Business partners and LLC members signing restrictive covenants in an operating agreement, partnership agreement, or buy-sell agreement generally have a harder time arguing the covenant is unreasonable. The parties are sophisticated, the consideration is usually substantial (an ownership interest, a buyout, shared goodwill), and the protected interest is clearer. Restrictive covenants also routinely come up in business sales, which we touched on in our piece on the difference between an asset purchase and a business purchase in Arizona.

Sale-of-business non-competes are the easiest to enforce. When a buyer pays for goodwill, they get real protection from the seller turning around and rebuilding the same business across the street. Arizona courts have upheld much longer and broader restrictions in this context than they would in an employment one.

What employers should think about before relying on one

The most common mistake is overreach. An agreement that tries to cover every scenario often falls apart in the moment when the company actually needs to enforce it.

Match the geographic scope to the company's actual market, not where you might expand someday. Set the duration to how long the protected information stays valuable or how long it takes to put a replacement in front of the affected customers. Tie the restricted activity to what the person actually did, not every function the company performs. And think hard about who really needs to sign one. Blanket covenants applied to every employee tend to weaken the company's position when enforcement against a key person actually matters.

When someone leaves and you are weighing enforcement, the calculus is more than whether the agreement is technically valid. Litigation is expensive, injunctions are not always granted, and a public fight can sometimes do more damage to client relationships than the departure itself.

What employees and contractors should think about before signing or being held to one

Signing one of these is usually a condition of the job or engagement. You are not required to sign, but the company is not required to hire or keep you if you refuse. If the agreement gets handed to you mid-employment without anything new in exchange, that weakens the company's position later.

Read it carefully. Pay attention to the duration, the geographic area, the definition of competitive activity, and the definition of customer or client for non-solicit purposes. Push back on language that goes further than the role actually requires. Even if your career stays narrow, overbroad language can become a problem later.

If you are leaving and you signed something years ago that you barely remember, ask for a copy before you give notice. Understand what it actually says, not what you think it says. The same goes if you get a cease-and-desist letter. Arizona courts will not enforce a covenant that fails the reasonableness test, but you cannot ignore one and assume it will go away.

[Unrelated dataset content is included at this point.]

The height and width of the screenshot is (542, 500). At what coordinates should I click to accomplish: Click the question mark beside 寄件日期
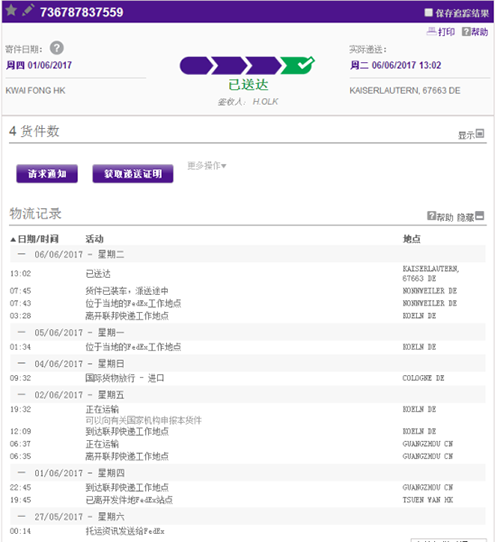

The closer the new role looks to the old one, the more likely a former employer is to pursue enforcement. That is worth thinking about before you make a move.

What about the FTC trying to ban non-competes?

You may have heard about a federal rule that would have banned most non-competes nationwide. It was struck down in court, the FTC stopped defending it on appeal, and it was formally removed from the federal regulations in February 2026. Nothing has changed in Arizona. State law still governs, and the same analysis still applies.

The bottom line

Non-competes and non-solicits work in Arizona when they are written narrowly enough to match a real business interest. They fail when they look like punishment for leaving. Whether you are drafting one, being asked to sign one, or facing enforcement, the analysis is fact-specific and the stakes are usually higher than they look at first. The Tyler Allen Law Firm represents employers, employees, business owners, and contractors in these matters and can help you think through the strategy that fits your situation.